El Madrid jugó al fútbol y el Barcelona especuló. El balón estaba casi constantemente en el área catalana lo que provocó momentos de agobio para Valdés que trabajó a destajo. Los madridistas dominaron el tempo del partido y fueron dueños de la posesión del balón, mereciendo una victoria holgada pero en el futbol muchas veces no gana el mejor. En la noche del domingo, el Real Madrid superó en todo el Barcelona que, insisto, salió vivo del Bernabeu.

Los de Guardiola solo tuvieron pegada y gran dosis de suerte. Pegada porque llegaron dos veces y marcaron sendos goles. Uno de ellos todo un golazo de Villa que le salió un disparo por toda la escuadra. Luego llegó el de Messi, que se favoreció de un fallo de la defensa y de un resbalón de Pepe.
Eran los caprichos del futbol, el Real Madrid había dominado ampliamente a su rival hasta reducirlo a su minima expresión y se iba al descanso perdiendo por 1-2. Luego en la segunda parte, el mérito de los blancos fue rehacerse tras el incomprensible resultado. Alonso empató y entonces el dominio blanco fue reiterativo hasta crear hasta tres ocasiones claras de gol. Por no hablar del penalti de Valdés a Cristiano.
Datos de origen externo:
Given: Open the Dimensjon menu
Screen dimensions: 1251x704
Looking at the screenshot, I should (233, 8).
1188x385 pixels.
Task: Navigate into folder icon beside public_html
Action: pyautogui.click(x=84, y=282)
Luego después el colegiado compensó no señalando otro de Marcelo a Pedro.
Por supuesto que tengo en cuenta el evidente retraso en la preparación del Barcelona, una opción de Guardiola pero, independientemente de esta circunstancia, el Madrid fue muy superior en todas las facetas. La posesión azulgrana alcanzó unos porcentajes ridículos, algo que hay que poner en el haber madrididista al ejercer una presión adelantada muy bien ejecutada y que ahogó a los artistas culés.
El equipo de Pep estuvo un escalón bastante más bajo física y técnicamente. Realmente, se salvó de un naufragio que en condiciones normales hubiera sido lógico. El único pero que le pongo al Madrid es que tal vez algunos de sus jugadores como Cristiano Ronaldo, Pepe y Marcelo jugaron bajo un estado permanente de arrebato, algo que sin duda perjudicó a su equipo que debe tranquilizarse para el partido del miercoles en el Camp Nou. Si lo hace y se quita esa especie de psicosis que tiene cuando juega contra el Barcelona, puede vencer y proclamarse campeón de la Supercopa.Las espadas están en todo lo alto.